Ancient Greek Money: In the initial period, the barter system prevailed in ancient Greece like all ancient civilizations. It was from 600 BC onwards that the Greek city-states began to make their own coins. By 500 BC, each city-state started minting its own coins.
Ancient Greek Money / Greek coins
Most of the Greek coins were silver. The coins were made by taking a small lump of silver and putting it on an iron mound and then stroke it with striking it with a hammer that had another kind of mound in it.Coins from the city-state of Athens sometimes had a picture of Athens owl on the silver coins.

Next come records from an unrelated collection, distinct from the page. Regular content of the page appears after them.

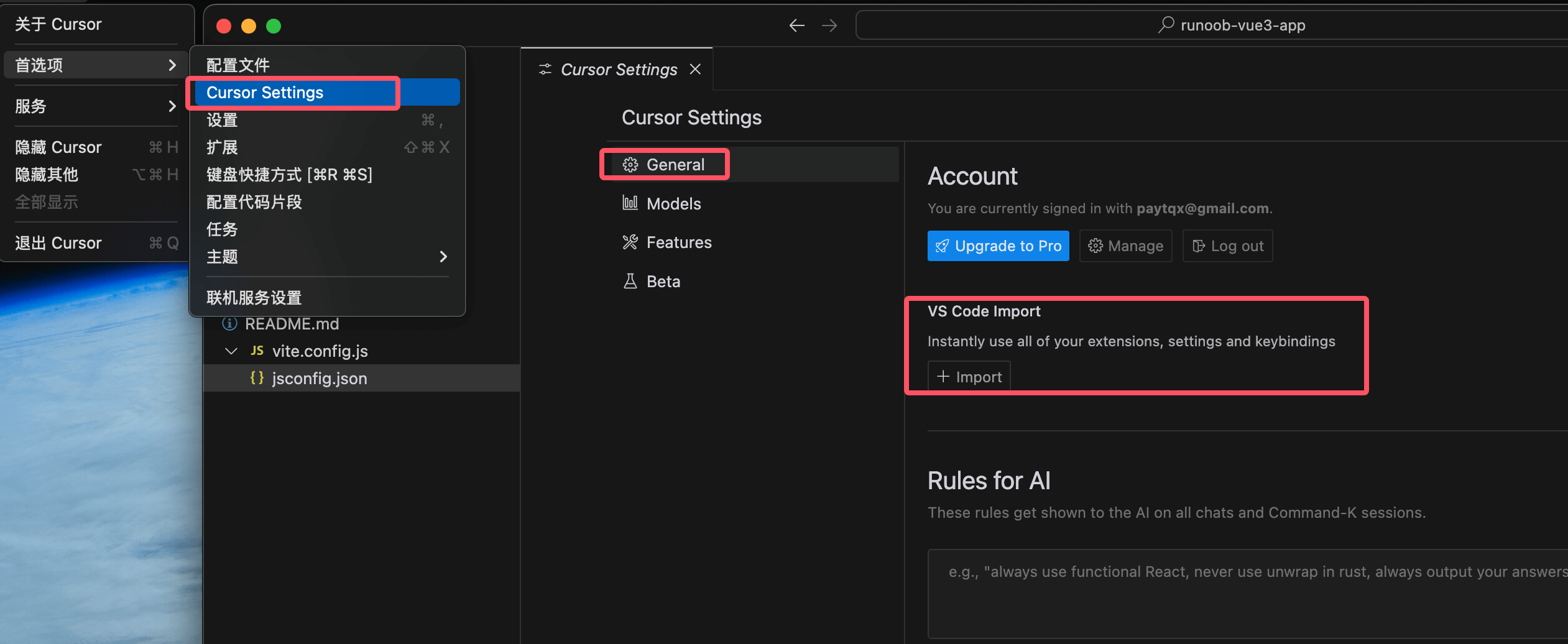Click the forward navigation arrow
Image resolution: width=1568 pixels, height=644 pixels.
[x=829, y=25]
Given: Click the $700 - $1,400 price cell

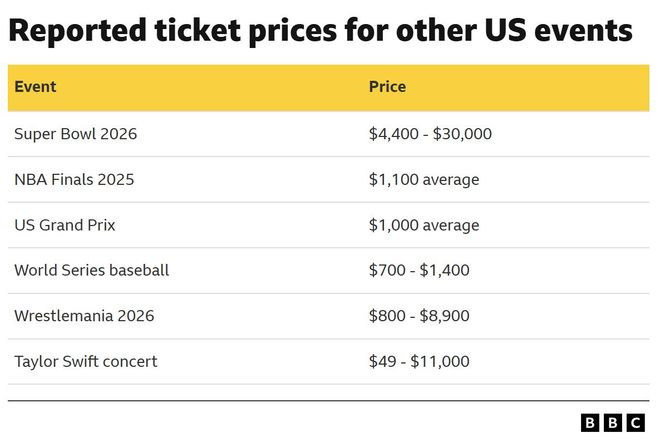Looking at the screenshot, I should coord(419,270).
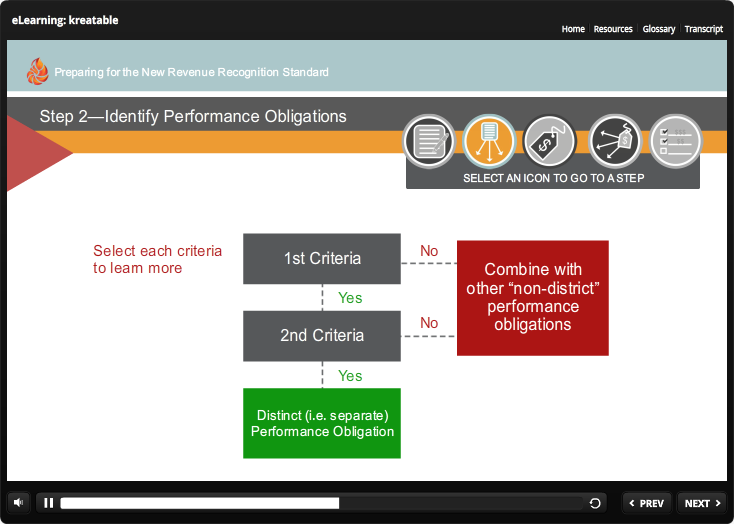Open the price tag step icon
Screen dimensions: 734x524
(x=549, y=142)
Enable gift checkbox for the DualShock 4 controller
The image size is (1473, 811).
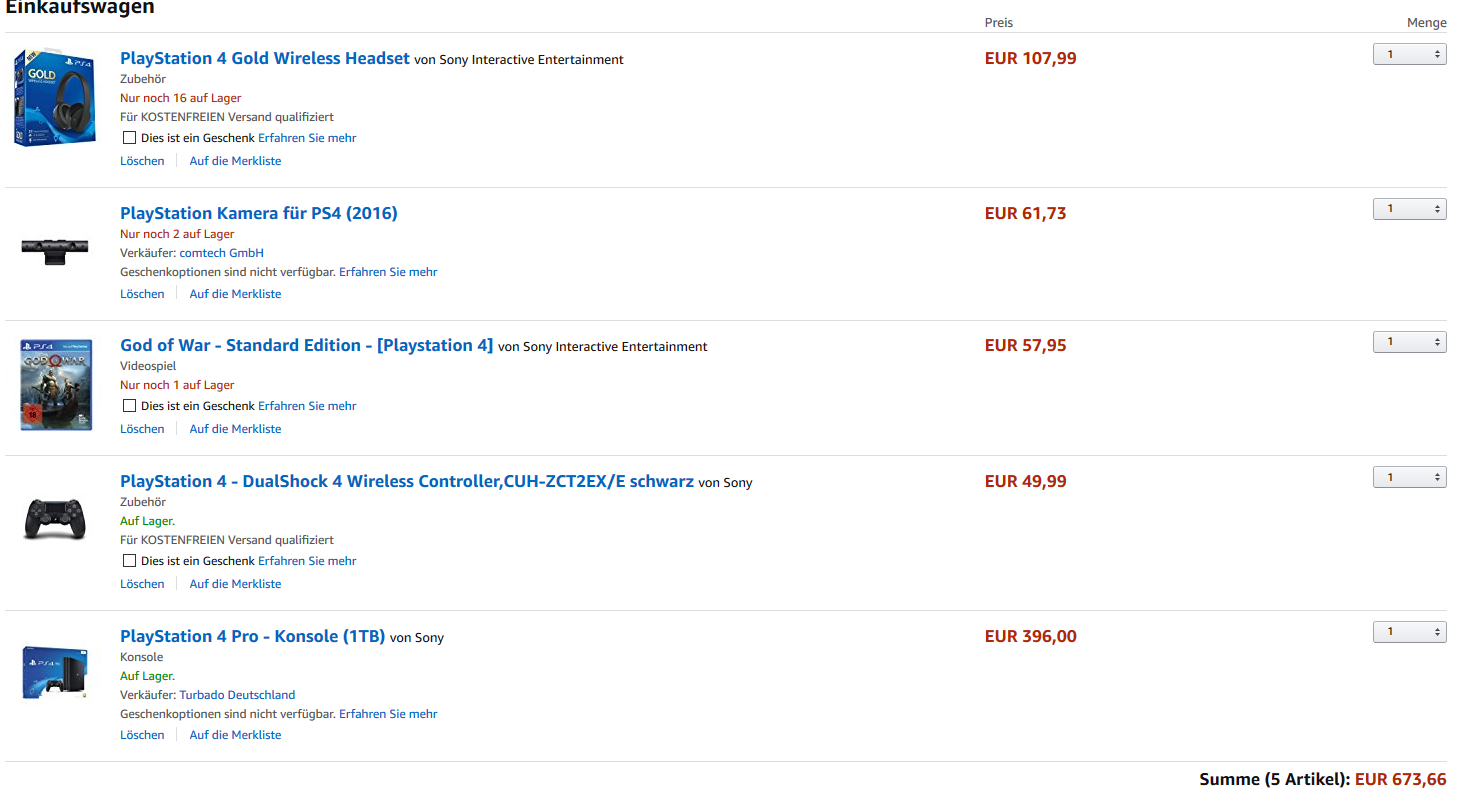click(x=129, y=561)
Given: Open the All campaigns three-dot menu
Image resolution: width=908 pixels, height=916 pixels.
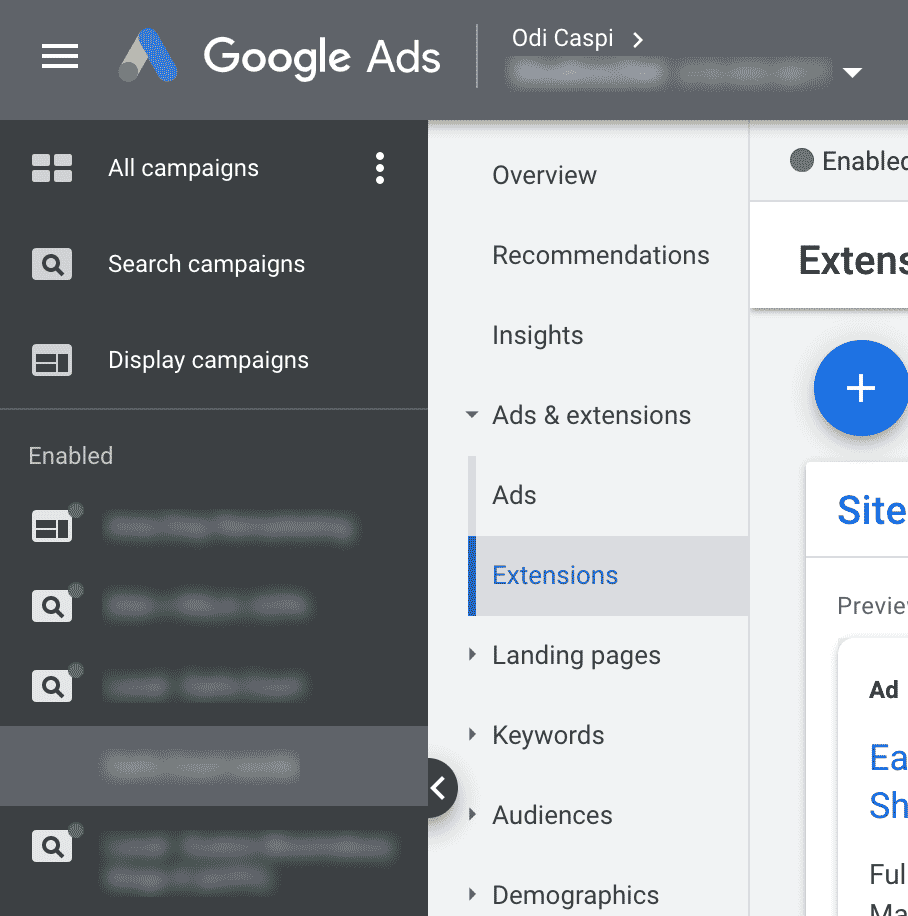Looking at the screenshot, I should coord(380,168).
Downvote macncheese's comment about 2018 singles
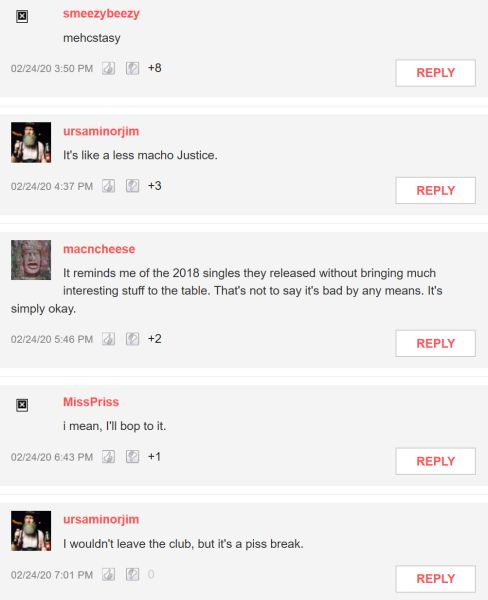This screenshot has width=488, height=600. pos(132,339)
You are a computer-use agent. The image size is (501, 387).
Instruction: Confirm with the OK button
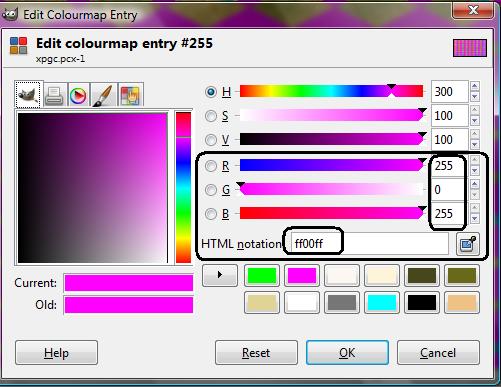pyautogui.click(x=347, y=352)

Coins from the city-state of Corinth had in them the picture of the flying horse Pegasus. A tetra drachma discovered from 450 BC had Athena on one side and owl on the reverse.
Ancient Athenian Currency
Drachma was the Athenian currency. Because of the highly developed trade, the Athenian currency was popular and used widely. 6 obols were equal to 1 drachma and 100 drachma was equal to 1 mina. 1 talent was equal to 600 mines. Initially, a drachma was a grasp of 6 metal sticks. Drachma was used as early as 1100 BC. Drachmas were minted on different weight standards at different Greek mints.
A loaf of bread was priced 1 obol. The cost of a gallon of oil was 5 drachmas and that of a lamb was 8 drachmas. 200 to 300 drachmas was the cost of slaves. A typical worker earned 2 drachmas daily. Doctors and sculptures made 6 drachmas a day.
To exchange their coins, foreigners had to find a moneychanger. Five to six percent fee was charged to exchange foreign currency to the local currency. Notable Ptolemaic coins included the gold Pentadrachm and Octadrachm, and silver tetradrachm, decadrachm and Pentakaidecadrachm.